Stored items:
-- Opening Marker --

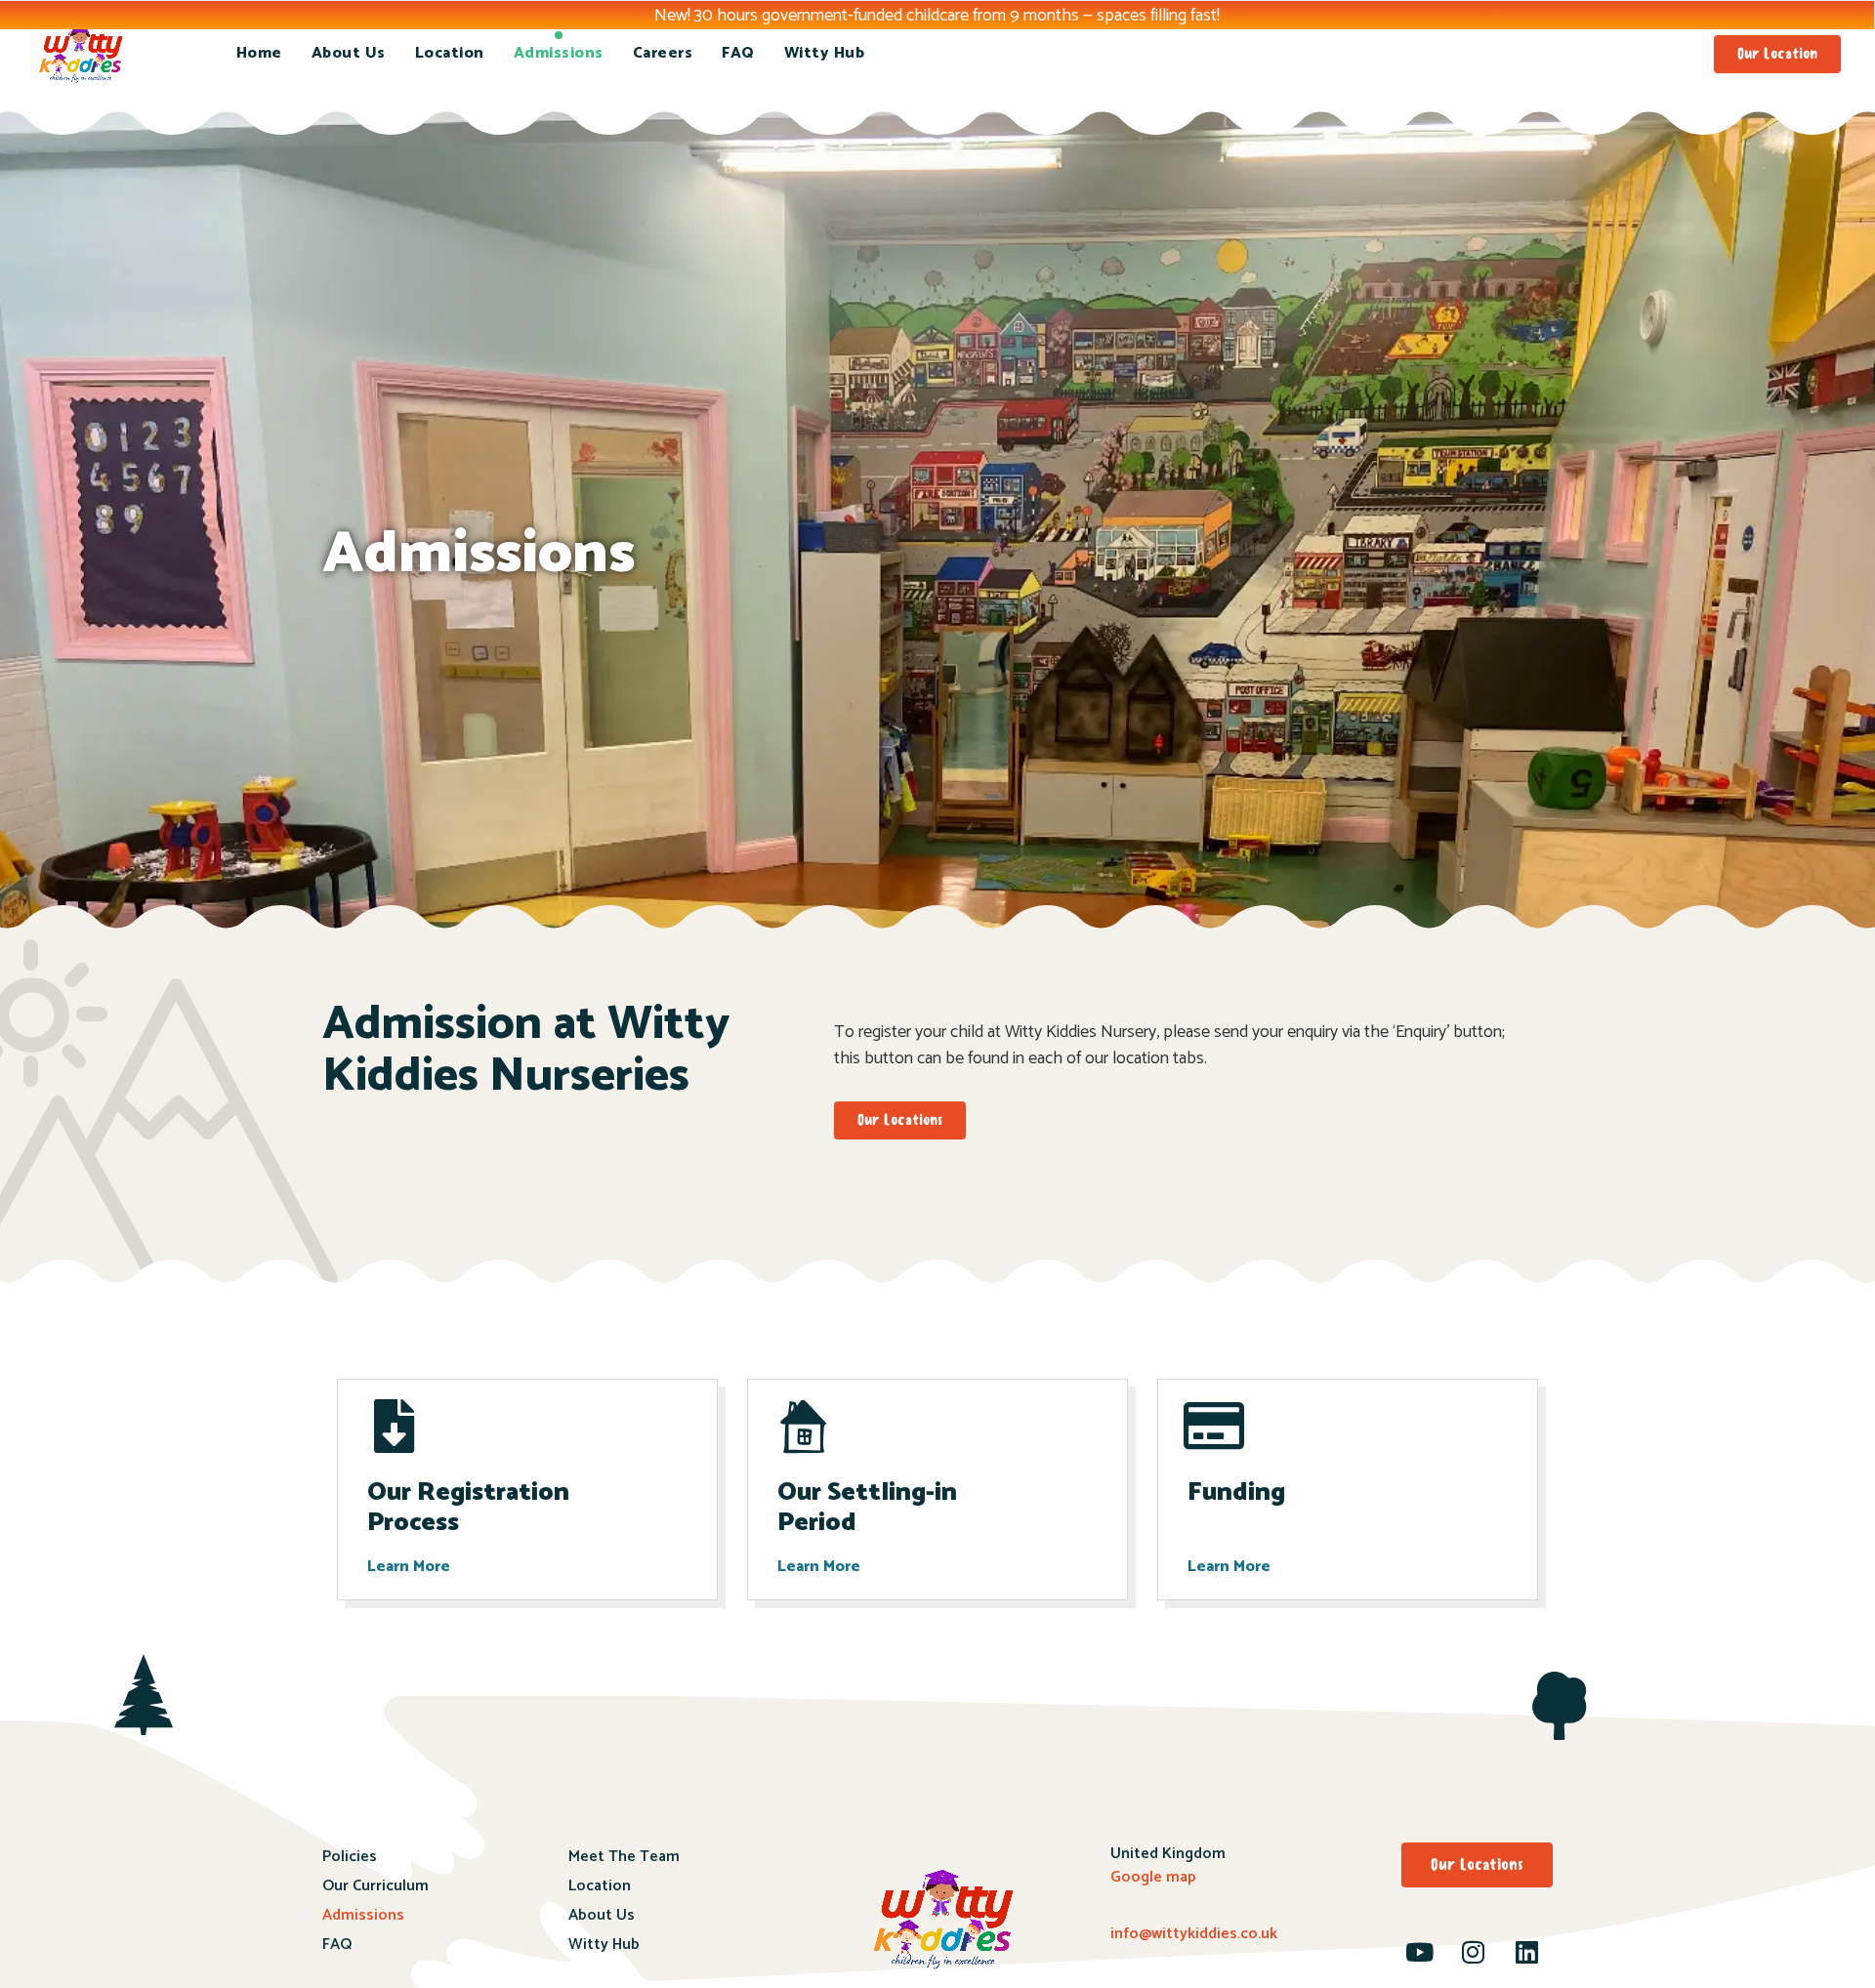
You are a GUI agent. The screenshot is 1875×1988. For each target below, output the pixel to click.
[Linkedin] (1527, 1951)
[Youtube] (1420, 1951)
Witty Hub (824, 53)
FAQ (738, 53)
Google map (1153, 1877)
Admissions (559, 53)
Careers (663, 53)
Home (259, 53)
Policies (349, 1856)
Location (449, 53)
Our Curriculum (375, 1886)
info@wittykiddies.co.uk (1193, 1934)
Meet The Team (624, 1856)
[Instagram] (1473, 1951)
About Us (349, 53)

-- Closing Marker --

Instructions for the copy: start at the first entry, stop after the line containing "[Instagram] (1473, 1951)", keep every line exact, and drop the pictures.

You are a GUI agent. The screenshot is 1875×1988. For each target below, output the pixel to click.
[Linkedin] (1527, 1951)
[Youtube] (1420, 1951)
Witty Hub (824, 53)
FAQ (738, 53)
Google map (1153, 1877)
Admissions (559, 53)
Careers (663, 53)
Home (259, 53)
Policies (349, 1856)
Location (449, 53)
Our Curriculum (375, 1886)
info@wittykiddies.co.uk (1193, 1934)
Meet The Team (624, 1856)
[Instagram] (1473, 1951)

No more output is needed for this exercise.